El doctor Al-Daini buscó su placa del museo, pero estaba escrita en árabe. En su cartera encontró una tarjeta de visita, en árabe por un lado y en inglés por otro, y se la entregó. Entornando un poco los ojos bajo la débil luz, Patchett la examinó y se la devolvió.
– De acuerdo, veamos qué puede hacerse -dijo.

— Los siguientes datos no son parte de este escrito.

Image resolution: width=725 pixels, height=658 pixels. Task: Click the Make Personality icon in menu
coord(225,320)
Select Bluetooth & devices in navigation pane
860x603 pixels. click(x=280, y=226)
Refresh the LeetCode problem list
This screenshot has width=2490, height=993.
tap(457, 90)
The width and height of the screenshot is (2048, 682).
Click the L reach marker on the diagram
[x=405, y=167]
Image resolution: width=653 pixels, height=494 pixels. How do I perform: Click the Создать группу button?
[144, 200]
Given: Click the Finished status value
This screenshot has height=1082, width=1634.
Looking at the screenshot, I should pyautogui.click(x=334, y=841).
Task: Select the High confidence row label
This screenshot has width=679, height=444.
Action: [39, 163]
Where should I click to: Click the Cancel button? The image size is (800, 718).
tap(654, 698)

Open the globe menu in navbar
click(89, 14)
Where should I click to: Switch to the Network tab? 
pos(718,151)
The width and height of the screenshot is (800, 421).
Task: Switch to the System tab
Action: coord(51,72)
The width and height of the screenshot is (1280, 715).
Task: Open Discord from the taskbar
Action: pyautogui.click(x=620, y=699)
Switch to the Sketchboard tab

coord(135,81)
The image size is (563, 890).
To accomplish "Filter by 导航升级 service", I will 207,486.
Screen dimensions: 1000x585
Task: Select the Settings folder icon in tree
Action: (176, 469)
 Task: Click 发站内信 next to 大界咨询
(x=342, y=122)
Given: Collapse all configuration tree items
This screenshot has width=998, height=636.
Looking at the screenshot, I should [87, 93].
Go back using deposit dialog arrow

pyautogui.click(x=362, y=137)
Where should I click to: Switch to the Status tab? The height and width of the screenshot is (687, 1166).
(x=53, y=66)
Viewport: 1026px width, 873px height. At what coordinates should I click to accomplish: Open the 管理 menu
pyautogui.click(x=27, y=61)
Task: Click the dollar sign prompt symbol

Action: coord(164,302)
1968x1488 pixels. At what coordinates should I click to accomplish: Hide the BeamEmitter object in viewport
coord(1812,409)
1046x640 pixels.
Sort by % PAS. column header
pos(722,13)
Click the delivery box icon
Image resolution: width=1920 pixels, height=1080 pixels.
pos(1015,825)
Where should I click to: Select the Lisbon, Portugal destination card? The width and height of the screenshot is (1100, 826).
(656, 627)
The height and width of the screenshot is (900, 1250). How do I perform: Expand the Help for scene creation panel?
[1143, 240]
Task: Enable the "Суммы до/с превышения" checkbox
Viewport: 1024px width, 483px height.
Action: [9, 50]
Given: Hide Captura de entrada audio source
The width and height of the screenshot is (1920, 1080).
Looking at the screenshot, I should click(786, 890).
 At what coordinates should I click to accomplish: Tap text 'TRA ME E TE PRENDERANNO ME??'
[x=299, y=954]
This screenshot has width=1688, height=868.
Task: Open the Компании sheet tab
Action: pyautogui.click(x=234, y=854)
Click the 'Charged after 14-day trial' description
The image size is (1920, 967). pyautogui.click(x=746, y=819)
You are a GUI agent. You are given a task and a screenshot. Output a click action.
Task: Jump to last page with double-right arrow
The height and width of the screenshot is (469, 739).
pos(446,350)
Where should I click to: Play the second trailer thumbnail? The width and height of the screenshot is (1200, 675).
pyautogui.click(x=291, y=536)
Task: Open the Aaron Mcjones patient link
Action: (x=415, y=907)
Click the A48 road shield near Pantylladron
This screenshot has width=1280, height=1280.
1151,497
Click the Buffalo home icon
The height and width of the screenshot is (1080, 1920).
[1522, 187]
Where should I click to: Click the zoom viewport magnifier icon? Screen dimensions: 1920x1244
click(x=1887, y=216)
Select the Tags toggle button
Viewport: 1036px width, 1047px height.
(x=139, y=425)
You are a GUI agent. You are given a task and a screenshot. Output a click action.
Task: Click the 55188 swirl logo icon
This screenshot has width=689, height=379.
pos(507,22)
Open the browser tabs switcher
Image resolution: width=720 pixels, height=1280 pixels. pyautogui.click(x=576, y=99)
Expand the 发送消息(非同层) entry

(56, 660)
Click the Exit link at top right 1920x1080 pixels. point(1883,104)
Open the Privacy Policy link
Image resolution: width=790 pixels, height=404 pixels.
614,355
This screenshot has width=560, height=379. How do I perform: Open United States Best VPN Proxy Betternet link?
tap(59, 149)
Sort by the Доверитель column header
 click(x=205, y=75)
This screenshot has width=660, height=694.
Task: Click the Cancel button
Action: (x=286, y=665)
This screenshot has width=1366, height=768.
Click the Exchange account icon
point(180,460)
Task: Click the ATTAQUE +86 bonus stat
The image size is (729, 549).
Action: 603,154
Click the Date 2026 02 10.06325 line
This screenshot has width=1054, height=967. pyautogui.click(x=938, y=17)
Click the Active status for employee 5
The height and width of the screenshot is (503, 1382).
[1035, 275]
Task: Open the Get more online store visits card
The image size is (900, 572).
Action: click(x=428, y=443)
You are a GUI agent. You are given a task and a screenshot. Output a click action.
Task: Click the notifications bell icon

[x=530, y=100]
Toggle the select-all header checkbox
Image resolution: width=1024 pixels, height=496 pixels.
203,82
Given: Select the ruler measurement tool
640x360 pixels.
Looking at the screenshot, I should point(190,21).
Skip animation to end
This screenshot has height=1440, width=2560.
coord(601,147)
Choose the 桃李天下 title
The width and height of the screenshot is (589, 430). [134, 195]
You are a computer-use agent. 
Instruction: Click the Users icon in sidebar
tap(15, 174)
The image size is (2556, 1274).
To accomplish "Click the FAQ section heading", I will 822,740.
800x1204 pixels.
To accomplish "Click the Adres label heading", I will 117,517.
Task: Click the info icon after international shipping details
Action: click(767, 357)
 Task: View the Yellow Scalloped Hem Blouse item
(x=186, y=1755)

El doctor Al-Daini ocupaba dos cargos en el museo. Además de ser conservador adjunto de la sección de antigüedades romanas, título profesional que no hacía justicia a la profundidad y amplitud de sus conocimientos, ni siquiera de hecho a las responsabilidades asumidas y no remuneradas con que había cargado de manera extraoficial, también era conservador de las piezas no catalogadas, otro nombre que no describía ni remotamente el alcance de los esfuerzos hercúleos que aquello exigía. El sistema que tenía el museo para inventariar era antiguo y complicado, y existían decenas de millares de objetos pendientes de consignarse. Una parte del sótano del museo era un laberinto de estanterías llenas a rebosar de piezas, algunas metidas en cajas y otras no, la mayoría de escaso valor monetario, o al menos la mayoría de las ya catalogadas -una pequeña parte- por el doctor Al-Daini y sus predecesores, y sin embargo cada una era una huella, un vestigio de una civilización transformada en el presente hasta un punto irreconocible, o erradicada ya de este mundo por entero. En muchos sentidos ese sótano era la parte del museo que el doctor Al-Daini prefería, porque quién sabía qué podía descubrirse aún allí, qué tesoros insospechados podían salir a la luz. De momento, a decir verdad, había encontrado pocos, y el fondo de objetos pendiente de catalogar seguía siendo tan grande como siempre, ya que por cada fragmento de cerámica, por cada trozo de estatua que se añadía formalmente a los archivos del museo, llegaban otros diez mil, y así, a la vez que aumentaba el volumen de lo conocido, crecía también la masa de lo desconocido. Un hombre inferior a él podía haberlo considerado una labor infructuosa, pero el doctor Al-Daini era un romántico en lo que atañía al conocimiento, y la idea de que la cantidad de aquello que quedaba por descubrir se incrementara permanentemente lo llenaba de júbilo.